Lake Onneto is located near Lake Akan at the foot of Mt. Akan Fuji. The word “onne” means “old and “to” means “a lake or a pond” in the Ainu language. Lake Onneto lies in the deep forest in Akan National Park. It is a dammed lake due to the eruption of Mt. Meakandake. Lake Onneto is counted as one of the 3 mysterious lakes in Hokkaido; others are Lake Okotanpe and Lake Shinonome. This mysterious lake is called “Goshiki-numa (five-colored-lake)” because the hue of the lake surface varies delicately with seasons or weather, or even with the time of the day. At one time, it looks bright emerald green, and at another, deep cobalt blue. As it looks different in color according to the viewing point, it will be pleasant to walk along the promenade seeking for your favorite color. Walk leisurely to enjoy the changes in color while viewing Mt. Akan reflected on the water surface. What a gorgeous day it will be!
Obata in Kanra-machi, Kanra-gun, Gunma Prefecture used to be a castle town constructed around Obata Castle, which was built by the Obata clan enfeoffed with 20,000 koku of rice in the late Muromachi period (1336-1573). The town was flourished under the rule of the Warring-States-period powerful warriors including the Obata clan, the Oda clan and the Matsudaira clan. In 1615, Oda Nobukatsu, the second son of Oda Nobunaga, was enfeoffed with this area and became the founder of the Obata domain. The area had been ruled by the eight generations of the Obata clan for 152 years since then.
The reminiscence of the Edo period can be found in this small castle town. The Ogawazeki, a water channel built about 400 years ago, runs through the center of the town and cherry trees border the channel. On the left side of the street along the channel continue the residences with warehouses. The residences of the Edo-period warriors stand on both sides of the Nakakoji Street, which is as wide as 14 m. Their white clay walls are shining brilliantly.
Obata Cherry Festival is held on the 3rd Sunday in April every year. The magnificent parade of warriors wearing the armor and helmet and riding on horses, the gun troop and women warriors goes through the town. The demonstration of firing a harquebus and the performance of Shimonita Arafune Drums can be seen in the festival field.
Tanegaike Pond, 3.37 km in circumference and 17.3 m in maximum depth, is a dammed pond located in the southern end of Tottori Sand Dune.
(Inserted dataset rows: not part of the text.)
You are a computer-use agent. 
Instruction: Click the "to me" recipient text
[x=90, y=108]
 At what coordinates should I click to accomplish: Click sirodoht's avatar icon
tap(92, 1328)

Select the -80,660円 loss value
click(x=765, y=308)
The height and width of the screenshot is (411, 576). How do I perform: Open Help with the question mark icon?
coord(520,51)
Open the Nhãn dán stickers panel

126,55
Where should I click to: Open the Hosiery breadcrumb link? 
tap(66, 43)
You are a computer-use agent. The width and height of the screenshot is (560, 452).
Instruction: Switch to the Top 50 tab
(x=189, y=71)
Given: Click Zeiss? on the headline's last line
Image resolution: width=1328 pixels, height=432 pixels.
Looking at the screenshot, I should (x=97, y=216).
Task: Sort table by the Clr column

It was formed by the sedimentation of sand from the dune and the nearby river.
This mysterious pond is famous for a legend about a beautiful woman named Otane, who was a personified snake. Once upon a time, Otane, who was working for a wealthy man in the town of Kofu, changed herself into a snake every night, stole persimmons from the persimmon tree beside the pond, and gave them to her co-workers. One day, when she was penetrated her disguise, she ran away from the town and became the spirit of the pond. In June, lotus flowers cover the surface of the pond as if they were the reincarnation of Otane.
The pond is also famous as a fishing spot for black bass and visited by a lot of anglers all through the year.